WHAT TO WORK ON: Reproduce, word for word, the part of the records that opens with the line containing "Given: Click the diamond bullet before 晾晶架" and closes with the line containing "Looking at the". Leave the pictures out of your answer.

INPUT:
::::::

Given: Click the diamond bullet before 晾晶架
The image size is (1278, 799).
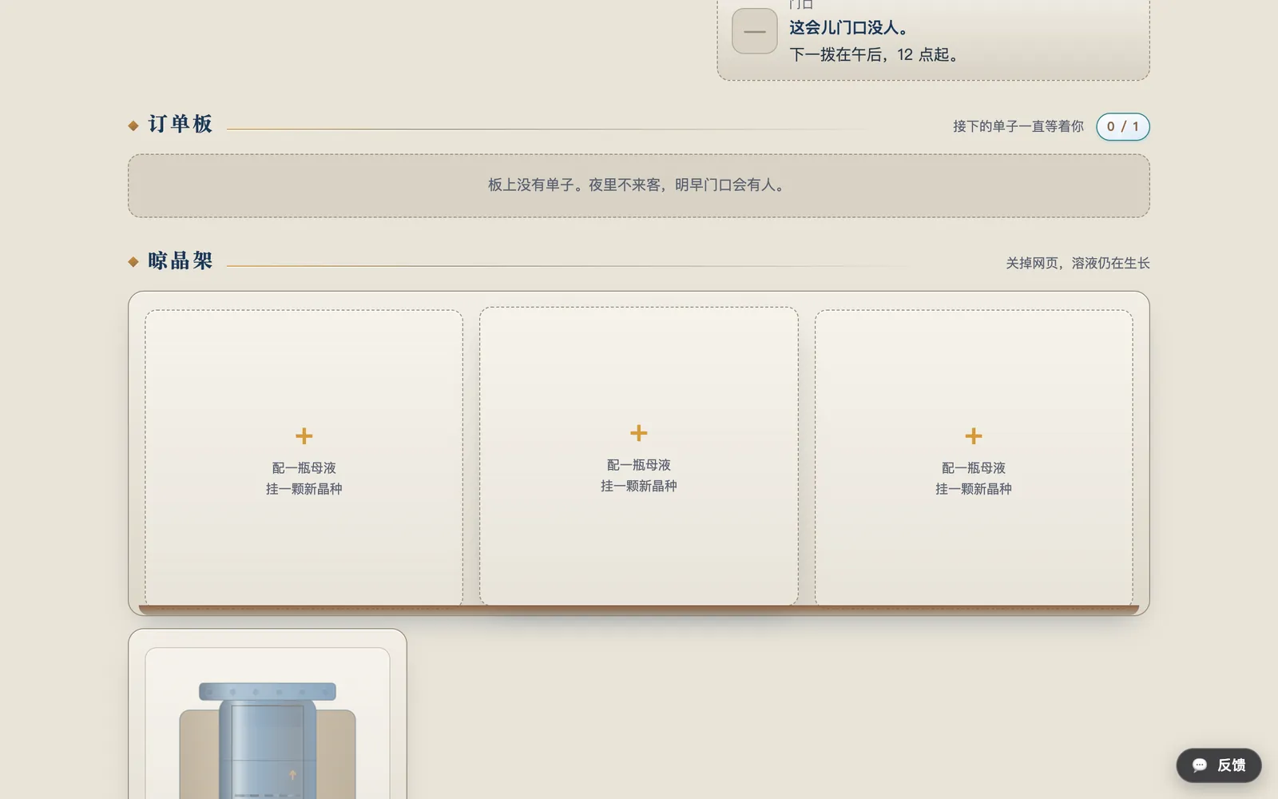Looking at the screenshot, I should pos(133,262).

::::::

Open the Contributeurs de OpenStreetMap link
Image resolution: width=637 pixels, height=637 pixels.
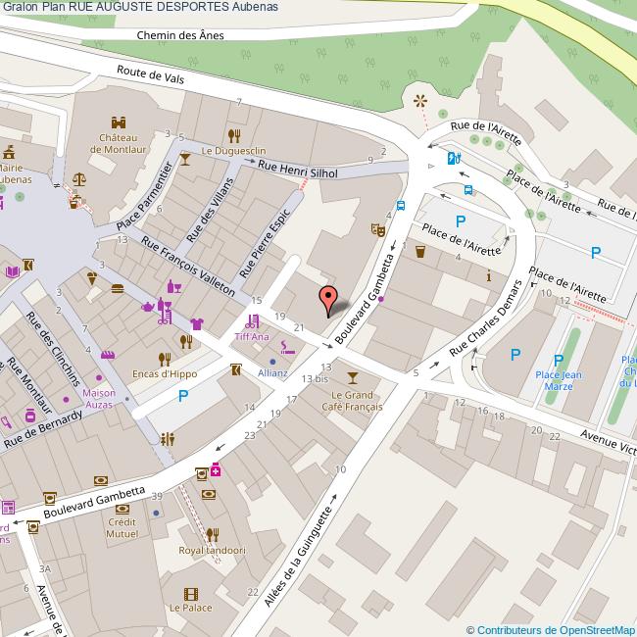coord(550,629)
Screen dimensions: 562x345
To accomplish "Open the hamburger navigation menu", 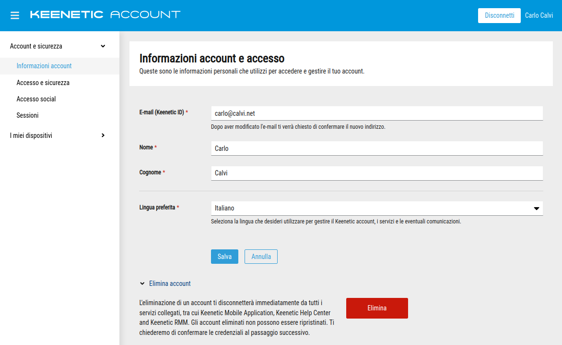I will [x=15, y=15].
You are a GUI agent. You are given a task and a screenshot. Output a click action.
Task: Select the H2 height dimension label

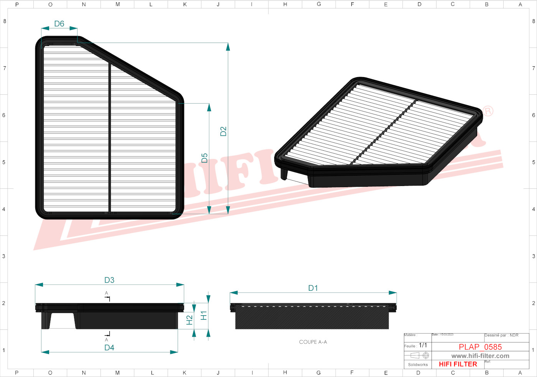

::::::

WRITTEN RESPONSE:
Given: Click the diamond bullet before 晾晶架
The image size is (1278, 799).
Looking at the screenshot, I should pos(133,262).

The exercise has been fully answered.